### JOB
Copy each listing below word for word, keeping every line exactly as it appears.

** Begin **

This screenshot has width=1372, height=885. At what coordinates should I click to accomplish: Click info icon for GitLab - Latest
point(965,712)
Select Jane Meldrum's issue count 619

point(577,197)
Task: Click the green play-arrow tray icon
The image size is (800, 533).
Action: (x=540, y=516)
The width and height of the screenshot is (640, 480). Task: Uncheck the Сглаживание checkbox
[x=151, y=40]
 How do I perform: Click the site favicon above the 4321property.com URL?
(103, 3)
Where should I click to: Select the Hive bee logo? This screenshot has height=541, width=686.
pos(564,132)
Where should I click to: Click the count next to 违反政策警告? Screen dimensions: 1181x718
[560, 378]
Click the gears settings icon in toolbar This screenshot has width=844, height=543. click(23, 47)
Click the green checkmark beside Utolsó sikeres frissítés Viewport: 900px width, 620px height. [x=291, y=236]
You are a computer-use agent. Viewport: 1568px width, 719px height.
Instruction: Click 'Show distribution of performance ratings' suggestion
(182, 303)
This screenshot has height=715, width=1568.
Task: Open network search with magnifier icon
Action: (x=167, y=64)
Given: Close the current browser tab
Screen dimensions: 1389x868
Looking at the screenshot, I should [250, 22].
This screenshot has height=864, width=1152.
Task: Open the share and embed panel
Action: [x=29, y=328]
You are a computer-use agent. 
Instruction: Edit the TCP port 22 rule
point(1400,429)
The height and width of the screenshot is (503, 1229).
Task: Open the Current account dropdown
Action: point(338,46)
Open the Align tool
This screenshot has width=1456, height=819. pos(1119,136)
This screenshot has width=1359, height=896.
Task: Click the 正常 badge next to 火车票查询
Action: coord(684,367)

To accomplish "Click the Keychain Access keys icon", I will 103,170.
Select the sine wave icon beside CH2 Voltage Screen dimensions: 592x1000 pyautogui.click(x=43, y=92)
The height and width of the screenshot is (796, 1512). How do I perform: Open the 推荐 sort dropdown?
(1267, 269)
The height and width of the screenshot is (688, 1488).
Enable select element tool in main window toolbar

** End **

### FINAL RESULT
This screenshot has width=1372, height=885. At what coordinates should I click to accomplish: Click info icon for GitLab - Latest
point(965,712)
Select Jane Meldrum's issue count 619

point(577,197)
Task: Click the green play-arrow tray icon
The image size is (800, 533).
Action: (x=540, y=516)
The width and height of the screenshot is (640, 480). Task: Uncheck the Сглаживание checkbox
[x=151, y=40]
 How do I perform: Click the site favicon above the 4321property.com URL?
(103, 3)
Where should I click to: Select the Hive bee logo? This screenshot has height=541, width=686.
pos(564,132)
Where should I click to: Click the count next to 违反政策警告? Screen dimensions: 1181x718
[560, 378]
Click the gears settings icon in toolbar This screenshot has width=844, height=543. click(23, 47)
Click the green checkmark beside Utolsó sikeres frissítés Viewport: 900px width, 620px height. [x=291, y=236]
You are a computer-use agent. Viewport: 1568px width, 719px height.
Instruction: Click 'Show distribution of performance ratings' suggestion
(182, 303)
This screenshot has height=715, width=1568.
Task: Open network search with magnifier icon
Action: (x=167, y=64)
Given: Close the current browser tab
Screen dimensions: 1389x868
Looking at the screenshot, I should [250, 22].
This screenshot has height=864, width=1152.
Task: Open the share and embed panel
Action: [x=29, y=328]
You are a computer-use agent. 
Instruction: Edit the TCP port 22 rule
point(1400,429)
The height and width of the screenshot is (503, 1229).
Task: Open the Current account dropdown
Action: point(338,46)
Open the Align tool
This screenshot has width=1456, height=819. pos(1119,136)
This screenshot has width=1359, height=896.
Task: Click the 正常 badge next to 火车票查询
Action: coord(684,367)

To accomplish "Click the Keychain Access keys icon", I will 103,170.
Select the sine wave icon beside CH2 Voltage Screen dimensions: 592x1000 pyautogui.click(x=43, y=92)
The height and width of the screenshot is (796, 1512). How do I perform: Open the 推荐 sort dropdown?
(1267, 269)
The height and width of the screenshot is (688, 1488).
Enable select element tool in main window toolbar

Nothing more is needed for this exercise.